L’Eurovision face au boycott d’Israël

L’Eurovision aime se présenter comme un concours apolitique, un immense spectacle pop censé unir l’Europe autour de chansons kitsch, de chorégraphies extravagantes et de votes improbables. Pourtant, depuis deux ans, le concours est devenu un terrain de confrontation géopolitique de plus en plus impossible à ignorer.

À Vienne pour l’édition 2026, les festivités ont commencé sous tension à cause de la présence d’Israël, dans un contexte régional toujours explosif malgré le cessez le feu fragile à Gaza. Le gouvernement israélien reste engagé sur plusieurs fronts simultanément, entre les tensions avec l’Iran, les affrontements persistants avec le Hezbollah au Liban et la situation humanitaire toujours catastrophique dans les territoires palestiniens.

Le plus frappant n’est pas seulement la controverse. C’est la différence de traitement avec la Russie. Après l’invasion de l’Ukraine en 2022, la Russie avait été exclue presque immédiatement de l’Eurovision. À l’époque, la pression populaire, médiatique et politique était massive. L’Union européenne de radio télévision avait fini par reconnaître que maintenir Moscou dans le concours risquait de “discréditer la compétition”. En quelques jours, le consensus semblait total.

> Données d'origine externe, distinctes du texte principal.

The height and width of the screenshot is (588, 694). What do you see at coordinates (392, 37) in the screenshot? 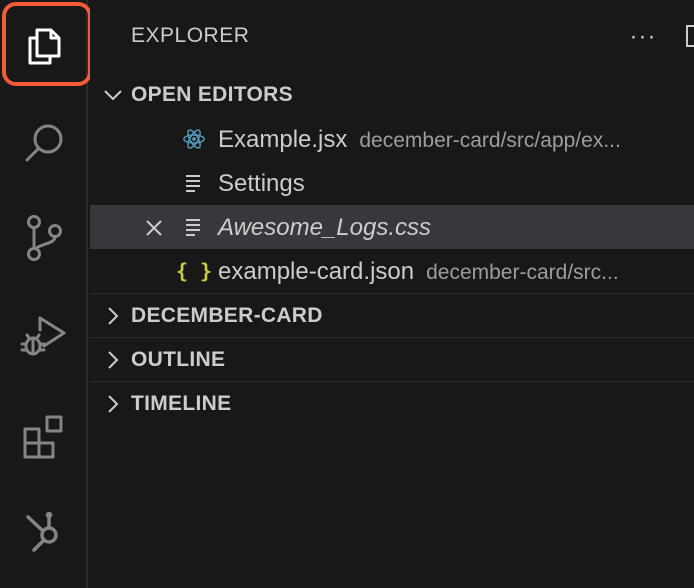
I see `explorer-header: EXPLORER ···` at bounding box center [392, 37].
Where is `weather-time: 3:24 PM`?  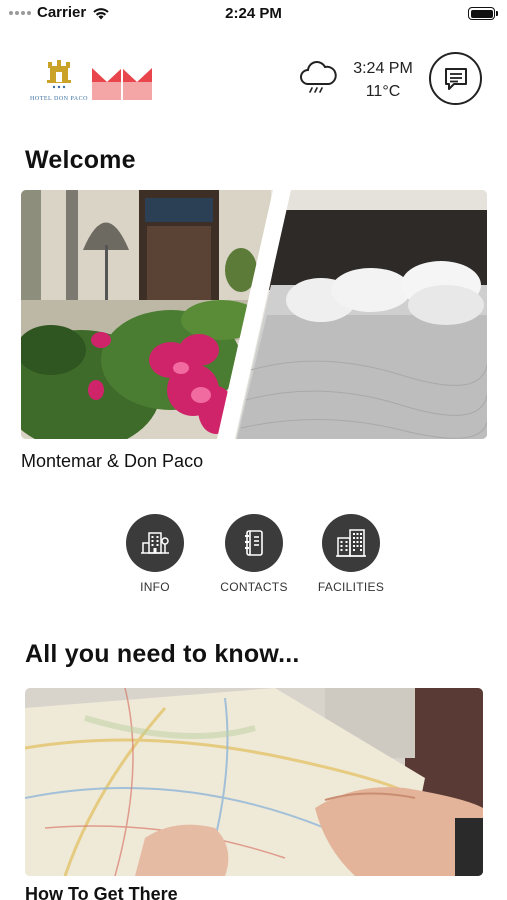
weather-time: 3:24 PM is located at coordinates (383, 68).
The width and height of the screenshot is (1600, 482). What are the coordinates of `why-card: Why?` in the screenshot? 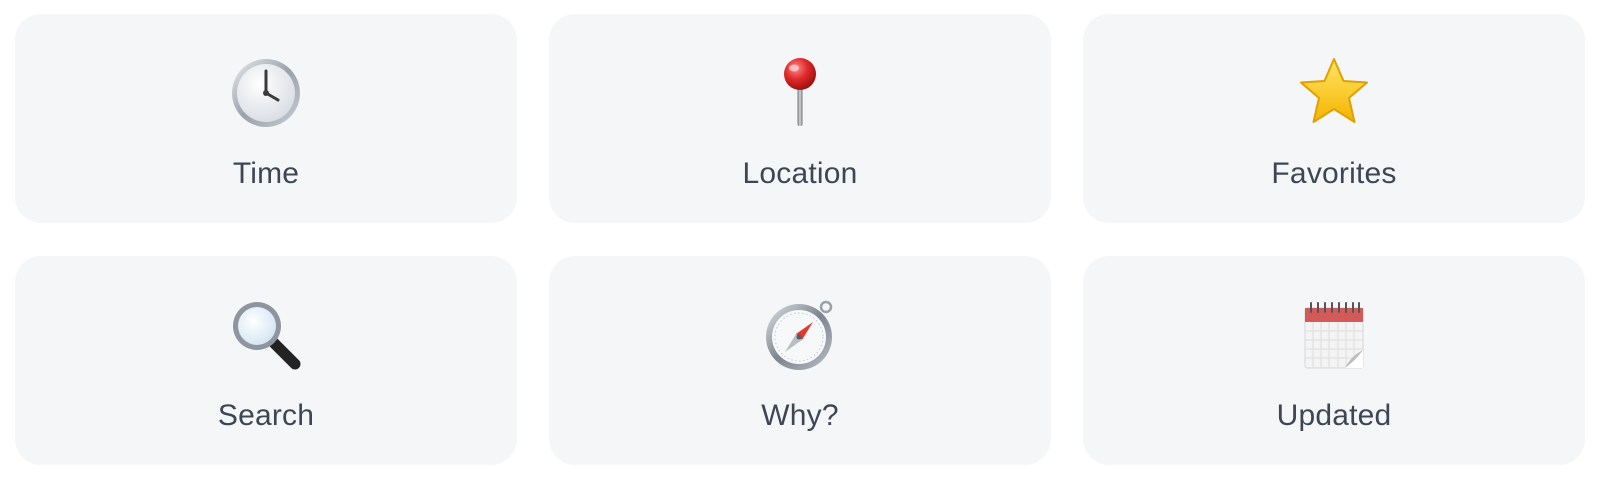 It's located at (800, 360).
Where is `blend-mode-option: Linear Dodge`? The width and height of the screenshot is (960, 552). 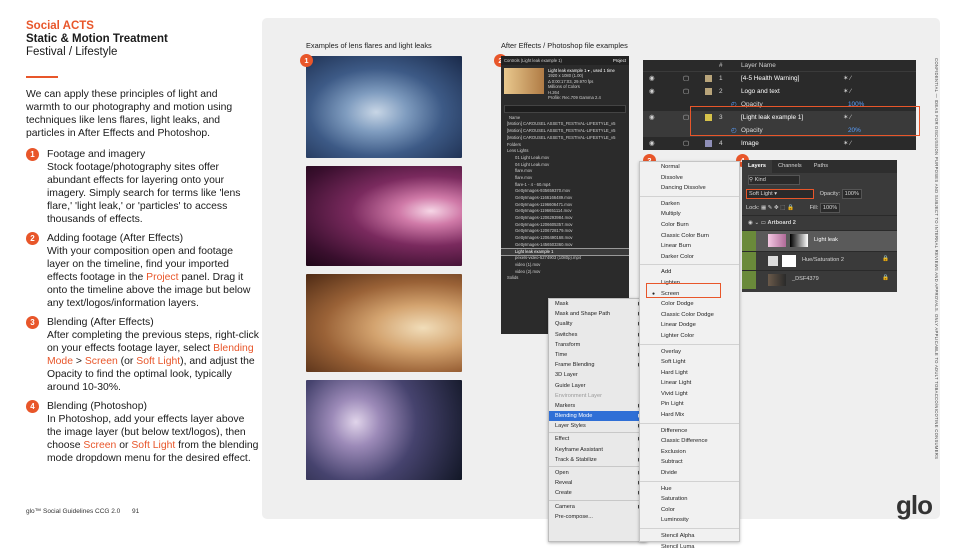 blend-mode-option: Linear Dodge is located at coordinates (690, 326).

Concernant Israël, la réaction européenne est radicalement différente. Malgré les accusations de crimes de guerre formulées par plusieurs ONG internationales, les mandats d’arrêt demandés par le procureur de la Cour pénale internationale contre des dirigeants israéliens et l’ampleur de la destruction à Gaza, l’UER refuse toujours d’exclure Israël du concours. Cette position provoque désormais une fracture ouverte au sein même de l’Eurovision. L’Espagne, l’Irlande, la Slovénie, les Pays Bas et l’Islande ont annoncé leur boycott de l’édition 2026 après le maintien d’Israël dans la compétition.   Des artistes portugais ont également déclaré qu’ils refuseraient de représenter leur pays si Israël restait présent.   Plus de mille artistes européens ont signé une lettre dénonçant ce qu’ils considèrent comme une normalisation de la guerre menée à Gaza.  

Mais malgré cette mobilisation, une immense réticence persiste dans une partie des institutions européennes, des diffuseurs et même du grand public lorsqu’il s’agit de soutenir un boycott d’Israël avec la même clarté que pour la Russie. C’est précisément ce double standard qui alimente aujourd’hui le malaise autour du concours.

L’argument officiel de l’UER consiste à rappeler qu’Israël participe via sa télévision publique KAN et que l’Eurovision serait un événement culturel, non politique. Pourtant, cet argument semblait beaucoup moins valable lorsqu’il s’agissait de Moscou. Beaucoup de critiques rappellent également que l’Eurovision a toujours été politique, même lorsqu’il prétendait l’inverse. Les votes entre voisins, les tensions diplomatiques ou les chansons implicitement militantes font partie de son histoire depuis des décennies.  

L’édition 2026 ressemble ainsi à une crise existentielle pour le concours. Les organisateurs tentent encore de préserver une image festive et consensuelle pendant que la sécurité explose autour des salles, que des manifestations se préparent et que plusieurs diffuseurs historiques quittent l’événement. À Vienne, les autorités parlent déjà d’un des dispositifs sécuritaires les plus complexes de l’histoire récente du pays.  

Le paradoxe est brutal : l’Eurovision prétend défendre l’unité européenne, la diversité et les droits humains, mais il se retrouve aujourd’hui accusé par une partie de ses propres artistes et spectateurs d’appliquer ces principes de manière sélective.

Et plus le concours insiste sur son caractère “apolitique”, plus cette contradiction devient visible.